-- Supplied information follows --
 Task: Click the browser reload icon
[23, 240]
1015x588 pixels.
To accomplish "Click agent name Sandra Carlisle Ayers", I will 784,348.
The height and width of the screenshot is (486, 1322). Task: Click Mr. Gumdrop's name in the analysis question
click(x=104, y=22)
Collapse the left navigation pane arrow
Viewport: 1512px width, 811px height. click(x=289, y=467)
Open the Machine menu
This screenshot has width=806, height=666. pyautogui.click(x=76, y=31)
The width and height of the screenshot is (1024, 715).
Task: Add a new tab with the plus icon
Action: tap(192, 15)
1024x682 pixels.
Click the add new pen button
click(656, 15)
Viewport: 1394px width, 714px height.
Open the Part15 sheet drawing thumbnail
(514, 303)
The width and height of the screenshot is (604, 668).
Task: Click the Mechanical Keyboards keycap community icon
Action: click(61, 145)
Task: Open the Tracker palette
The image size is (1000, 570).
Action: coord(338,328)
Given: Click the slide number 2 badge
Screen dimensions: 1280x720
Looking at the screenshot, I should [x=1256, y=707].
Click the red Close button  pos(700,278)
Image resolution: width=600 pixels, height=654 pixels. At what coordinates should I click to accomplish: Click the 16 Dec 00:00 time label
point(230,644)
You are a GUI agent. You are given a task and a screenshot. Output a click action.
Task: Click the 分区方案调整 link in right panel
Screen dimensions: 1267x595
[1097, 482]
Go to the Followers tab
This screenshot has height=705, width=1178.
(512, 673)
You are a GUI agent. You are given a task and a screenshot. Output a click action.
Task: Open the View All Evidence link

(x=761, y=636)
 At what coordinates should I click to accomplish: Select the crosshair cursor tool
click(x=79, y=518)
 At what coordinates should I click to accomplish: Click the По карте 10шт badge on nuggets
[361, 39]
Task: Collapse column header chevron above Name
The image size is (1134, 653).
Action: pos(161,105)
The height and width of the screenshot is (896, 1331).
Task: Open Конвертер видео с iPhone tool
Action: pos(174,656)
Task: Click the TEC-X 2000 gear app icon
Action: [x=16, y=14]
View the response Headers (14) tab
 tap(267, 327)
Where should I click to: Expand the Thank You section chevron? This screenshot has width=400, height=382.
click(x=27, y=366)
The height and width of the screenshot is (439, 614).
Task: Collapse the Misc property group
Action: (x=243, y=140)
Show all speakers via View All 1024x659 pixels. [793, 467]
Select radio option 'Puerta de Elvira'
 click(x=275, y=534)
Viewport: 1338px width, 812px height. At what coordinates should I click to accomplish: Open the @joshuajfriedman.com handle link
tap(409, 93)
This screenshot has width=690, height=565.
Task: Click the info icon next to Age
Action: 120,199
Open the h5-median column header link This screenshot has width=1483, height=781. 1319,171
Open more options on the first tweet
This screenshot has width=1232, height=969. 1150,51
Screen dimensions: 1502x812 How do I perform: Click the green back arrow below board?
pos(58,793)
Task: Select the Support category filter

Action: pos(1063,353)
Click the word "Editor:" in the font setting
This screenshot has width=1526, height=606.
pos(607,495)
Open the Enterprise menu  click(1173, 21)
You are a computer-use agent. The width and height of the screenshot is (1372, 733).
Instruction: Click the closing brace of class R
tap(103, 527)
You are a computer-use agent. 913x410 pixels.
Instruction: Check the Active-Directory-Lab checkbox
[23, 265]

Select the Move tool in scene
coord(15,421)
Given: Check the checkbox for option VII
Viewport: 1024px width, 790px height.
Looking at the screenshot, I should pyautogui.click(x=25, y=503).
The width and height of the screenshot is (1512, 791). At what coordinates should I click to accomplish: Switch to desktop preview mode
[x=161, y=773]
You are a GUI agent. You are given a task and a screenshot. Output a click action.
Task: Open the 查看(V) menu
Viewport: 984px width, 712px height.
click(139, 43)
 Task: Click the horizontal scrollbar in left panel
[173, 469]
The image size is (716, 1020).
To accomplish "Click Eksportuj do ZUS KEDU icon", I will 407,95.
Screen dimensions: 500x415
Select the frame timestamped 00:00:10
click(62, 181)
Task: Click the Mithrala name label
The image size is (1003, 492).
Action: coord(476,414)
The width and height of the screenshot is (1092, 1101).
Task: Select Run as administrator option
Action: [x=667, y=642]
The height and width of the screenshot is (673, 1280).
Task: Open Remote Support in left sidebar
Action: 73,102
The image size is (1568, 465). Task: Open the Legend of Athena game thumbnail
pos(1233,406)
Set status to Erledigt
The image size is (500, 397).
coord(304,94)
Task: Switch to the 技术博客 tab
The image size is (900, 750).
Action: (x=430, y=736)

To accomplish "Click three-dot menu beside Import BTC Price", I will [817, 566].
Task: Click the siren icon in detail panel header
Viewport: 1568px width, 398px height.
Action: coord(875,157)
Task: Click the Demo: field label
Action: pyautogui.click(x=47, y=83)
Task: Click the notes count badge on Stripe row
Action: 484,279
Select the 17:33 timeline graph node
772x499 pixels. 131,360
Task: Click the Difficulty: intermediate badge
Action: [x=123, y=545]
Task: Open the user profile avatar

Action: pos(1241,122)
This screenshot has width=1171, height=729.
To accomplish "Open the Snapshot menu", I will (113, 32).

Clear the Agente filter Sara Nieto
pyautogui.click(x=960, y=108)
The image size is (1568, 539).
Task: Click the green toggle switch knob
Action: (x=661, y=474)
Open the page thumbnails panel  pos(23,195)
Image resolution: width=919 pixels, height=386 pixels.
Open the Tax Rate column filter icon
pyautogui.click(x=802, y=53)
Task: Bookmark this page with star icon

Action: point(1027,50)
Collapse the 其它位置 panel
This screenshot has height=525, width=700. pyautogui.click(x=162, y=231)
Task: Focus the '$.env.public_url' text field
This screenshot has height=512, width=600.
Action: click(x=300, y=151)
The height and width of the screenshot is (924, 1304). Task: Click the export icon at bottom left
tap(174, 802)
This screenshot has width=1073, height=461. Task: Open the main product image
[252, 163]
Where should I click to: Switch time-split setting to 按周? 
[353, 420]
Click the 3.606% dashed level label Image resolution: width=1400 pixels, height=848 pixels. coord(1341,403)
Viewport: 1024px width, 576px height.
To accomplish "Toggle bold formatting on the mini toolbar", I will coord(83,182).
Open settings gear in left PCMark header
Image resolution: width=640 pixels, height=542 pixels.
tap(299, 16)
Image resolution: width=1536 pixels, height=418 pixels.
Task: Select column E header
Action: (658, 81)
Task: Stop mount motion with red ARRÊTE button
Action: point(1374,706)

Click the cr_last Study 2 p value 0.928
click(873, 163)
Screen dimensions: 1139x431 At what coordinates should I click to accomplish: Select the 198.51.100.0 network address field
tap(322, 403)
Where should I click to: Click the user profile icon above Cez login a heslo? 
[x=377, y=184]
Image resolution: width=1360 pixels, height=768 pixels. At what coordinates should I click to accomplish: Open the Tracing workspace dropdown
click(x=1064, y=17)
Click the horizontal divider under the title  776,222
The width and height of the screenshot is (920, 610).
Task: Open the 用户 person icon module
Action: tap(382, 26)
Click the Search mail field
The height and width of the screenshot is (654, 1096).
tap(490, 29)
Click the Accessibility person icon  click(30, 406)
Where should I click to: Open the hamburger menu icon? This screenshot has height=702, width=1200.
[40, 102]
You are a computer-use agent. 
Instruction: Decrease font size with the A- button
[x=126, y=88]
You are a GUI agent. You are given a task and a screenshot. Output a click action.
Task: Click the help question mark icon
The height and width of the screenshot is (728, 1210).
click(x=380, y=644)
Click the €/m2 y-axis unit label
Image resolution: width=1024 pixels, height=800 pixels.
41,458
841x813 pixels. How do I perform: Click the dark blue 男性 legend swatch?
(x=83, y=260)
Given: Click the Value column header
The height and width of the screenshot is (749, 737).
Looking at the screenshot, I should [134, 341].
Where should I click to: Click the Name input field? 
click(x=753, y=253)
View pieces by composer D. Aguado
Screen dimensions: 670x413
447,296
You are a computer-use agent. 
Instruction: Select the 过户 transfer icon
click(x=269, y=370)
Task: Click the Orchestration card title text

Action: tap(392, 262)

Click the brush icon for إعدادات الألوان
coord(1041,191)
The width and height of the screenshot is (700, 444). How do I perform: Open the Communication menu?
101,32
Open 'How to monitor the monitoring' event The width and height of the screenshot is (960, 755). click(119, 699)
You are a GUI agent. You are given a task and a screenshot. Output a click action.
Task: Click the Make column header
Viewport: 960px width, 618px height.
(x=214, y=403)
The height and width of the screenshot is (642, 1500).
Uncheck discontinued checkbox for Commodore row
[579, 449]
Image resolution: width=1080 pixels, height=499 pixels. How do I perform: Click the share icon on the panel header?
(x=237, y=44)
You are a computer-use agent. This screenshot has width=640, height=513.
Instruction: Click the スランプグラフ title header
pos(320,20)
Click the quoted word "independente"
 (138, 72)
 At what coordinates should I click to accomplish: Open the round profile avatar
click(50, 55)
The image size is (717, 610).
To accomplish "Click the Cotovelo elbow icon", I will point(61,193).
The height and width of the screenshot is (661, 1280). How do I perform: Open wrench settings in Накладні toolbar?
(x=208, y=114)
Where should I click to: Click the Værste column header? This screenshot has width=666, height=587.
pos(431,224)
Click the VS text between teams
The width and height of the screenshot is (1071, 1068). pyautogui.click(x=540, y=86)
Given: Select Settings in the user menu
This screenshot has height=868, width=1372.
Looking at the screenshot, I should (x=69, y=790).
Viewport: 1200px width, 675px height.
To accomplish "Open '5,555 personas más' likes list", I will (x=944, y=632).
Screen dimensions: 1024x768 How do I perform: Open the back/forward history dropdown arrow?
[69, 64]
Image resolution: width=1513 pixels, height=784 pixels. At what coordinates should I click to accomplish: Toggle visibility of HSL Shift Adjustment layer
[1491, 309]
-- Supplied information concluded --
● Problem to work on: Please say how many lines of the records contain the word "computer", giving the number by itself.

● Answer box: 5